Public domain twitter sentiment corpus


#1

I want to release a data set useful for training twitter sentiment analysis algorithms. It consists of ~4500 sentiment-labeled tweets. It would be publicly available and distributed without charge.

However, I’m afraid the data may violate the API ToS, specifically term 4A.

The data set consists of:

  • tweet text
  • tweet creation date
  • hand-curated tweet topic
  • hand-curated sentiment label: “positive”, “neutral”, “negative”, or “irrelevant”

Does this violate the ToS? Is there anyone I can contact to get permission to release it?


#2

Hello,

Under our API Terms of Service (https://dev.twitter.com/terms/api-terms ), you may not resyndicate or share Twitter content, including datasets of Tweet text and follow relationships. You may, however, share datasets of Twitter object IDs, like a Tweet ID or a user ID. These can be turned back into Twitter content using the statuses/show and users/lookup API methods, respectively. You may also share derivative data, such as the number of Tweets with a positive sentiment.

As such, if you would like to share this data set, you will need to remove the tweet text and creation date from the data set and replace these with the appropriate Tweet ID. Let me know if you have any further questions.

Thanks,
Brian
Twitter API Policy


#3

Brian,

Thanks for the quick reply.

I’ll distribute a script to help my users recreate the dataset from only the twitter ids.

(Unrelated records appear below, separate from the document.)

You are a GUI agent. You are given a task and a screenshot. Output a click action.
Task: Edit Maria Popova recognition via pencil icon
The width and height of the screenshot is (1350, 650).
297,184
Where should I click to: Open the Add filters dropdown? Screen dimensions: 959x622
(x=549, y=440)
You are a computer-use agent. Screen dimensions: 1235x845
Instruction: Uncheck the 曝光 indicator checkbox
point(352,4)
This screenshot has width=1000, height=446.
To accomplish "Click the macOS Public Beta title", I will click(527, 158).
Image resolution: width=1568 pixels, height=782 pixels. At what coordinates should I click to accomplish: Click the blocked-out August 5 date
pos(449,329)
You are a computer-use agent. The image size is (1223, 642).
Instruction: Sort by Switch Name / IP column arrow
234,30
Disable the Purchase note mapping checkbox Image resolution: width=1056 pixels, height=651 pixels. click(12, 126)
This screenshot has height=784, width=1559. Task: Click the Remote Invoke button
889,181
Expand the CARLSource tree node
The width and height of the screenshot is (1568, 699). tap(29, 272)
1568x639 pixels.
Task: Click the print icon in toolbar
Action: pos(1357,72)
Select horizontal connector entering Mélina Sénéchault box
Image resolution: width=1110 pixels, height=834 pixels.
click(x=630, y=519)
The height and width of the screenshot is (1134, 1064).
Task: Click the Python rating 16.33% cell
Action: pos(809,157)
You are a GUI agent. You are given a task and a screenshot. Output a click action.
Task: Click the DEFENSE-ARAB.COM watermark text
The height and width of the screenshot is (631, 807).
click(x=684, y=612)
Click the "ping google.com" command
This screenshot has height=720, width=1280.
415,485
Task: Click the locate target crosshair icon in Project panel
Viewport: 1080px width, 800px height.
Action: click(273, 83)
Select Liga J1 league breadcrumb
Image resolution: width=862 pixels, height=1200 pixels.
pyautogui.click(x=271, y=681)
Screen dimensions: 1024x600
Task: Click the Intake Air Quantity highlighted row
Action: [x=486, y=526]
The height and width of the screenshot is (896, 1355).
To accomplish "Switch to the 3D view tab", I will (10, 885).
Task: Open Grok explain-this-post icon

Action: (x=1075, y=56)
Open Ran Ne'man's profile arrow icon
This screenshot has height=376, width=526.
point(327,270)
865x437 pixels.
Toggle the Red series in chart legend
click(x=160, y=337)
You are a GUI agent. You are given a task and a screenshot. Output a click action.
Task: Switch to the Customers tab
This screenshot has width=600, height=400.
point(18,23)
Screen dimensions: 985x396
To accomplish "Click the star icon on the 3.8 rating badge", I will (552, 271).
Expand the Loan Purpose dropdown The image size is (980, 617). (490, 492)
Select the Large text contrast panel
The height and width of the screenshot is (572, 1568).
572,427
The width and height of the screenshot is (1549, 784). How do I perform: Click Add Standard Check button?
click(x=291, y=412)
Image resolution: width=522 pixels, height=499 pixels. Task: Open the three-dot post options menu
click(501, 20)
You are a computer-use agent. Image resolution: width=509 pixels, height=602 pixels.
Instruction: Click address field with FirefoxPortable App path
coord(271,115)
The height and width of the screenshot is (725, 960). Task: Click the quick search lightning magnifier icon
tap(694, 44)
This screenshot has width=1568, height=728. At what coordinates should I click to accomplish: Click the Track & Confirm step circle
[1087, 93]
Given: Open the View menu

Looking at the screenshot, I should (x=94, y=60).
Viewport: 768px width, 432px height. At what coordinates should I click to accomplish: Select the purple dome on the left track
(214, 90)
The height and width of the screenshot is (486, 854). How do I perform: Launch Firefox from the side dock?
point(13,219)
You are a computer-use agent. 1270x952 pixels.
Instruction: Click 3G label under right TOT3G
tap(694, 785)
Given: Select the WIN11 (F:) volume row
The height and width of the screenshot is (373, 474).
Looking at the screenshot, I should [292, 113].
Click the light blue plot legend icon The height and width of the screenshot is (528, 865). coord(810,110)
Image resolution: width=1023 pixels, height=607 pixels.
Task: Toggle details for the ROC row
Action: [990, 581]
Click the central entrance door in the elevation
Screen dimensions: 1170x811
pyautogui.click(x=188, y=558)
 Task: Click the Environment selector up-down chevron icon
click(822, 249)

It looks like I’ll have to pull the tweet texts individually using statuses/show. With rate limiting of 350/hr, that comes out to ~13 hours to download 0.5 MB of text. Yipes.

Cheers,
Niek


#4

Hi Niek,

I’m very interested in your dataset. We are currently building twitter sentiment analysis algorithms and this set is exactly what I was looking for.

Much appreciated if you could keep me informed where you’re going to publish your dataset.

Regards, Tim


#5

The dataset should be going up tomorrow. I’ll drop a link here when it does.

Best,
Niek


#6

The corpus is now available for download:
http://www.sananalytics.com/lab/twitter-sentiment/

It includes a small Python script to work around retardation in Twitter’s ToS.


#7

Have not used the corpus yet, but just wanted to express my appreciation for making it available.


#8

thanks for share, maybe i will ask personally about this dataset in future…


#9

Thanks a lot!
I’m working on my PhD dissertation and I need some tweets to train the system I’m developing.
I’ll play with it and I’ll give you my feedback.


#10

Thanks! I’m also working in my PhD with tweets and I need a dataset.


#11

Hi Niek,

I just got your script to download the corpus. Planning to use an existing classifier on your corpus. Will keep you posted. But before that, thank you so much for your contribution.


#12

hello sanders, thank you for dataset. have u made some publication papers about that sentiment analytics? i allready googling and can find any papers related to you. if you allready made, can i read and learning, i wanna add as my papers reference.

many thanks,
ekky


#13

Thanks a lot


#14

anyone can help me to retrieve the corpus, it takes a long time for this.


#15

I can minimize the number of tweets from 5513 to 1000?


#16

Hi Brian,

A team in our college is conducting an online contest where the plan is to provide the participating groups the following:

  1. A list of tweetids(Not tweet text).
  2. For every tweetid, the corresponding hand-curated topic class the tweet text belongs to(say ‘Politics’ or ‘Sports’)
  3. A script(using standard Twitter API) to download the tweet texts from a list of published tweetids.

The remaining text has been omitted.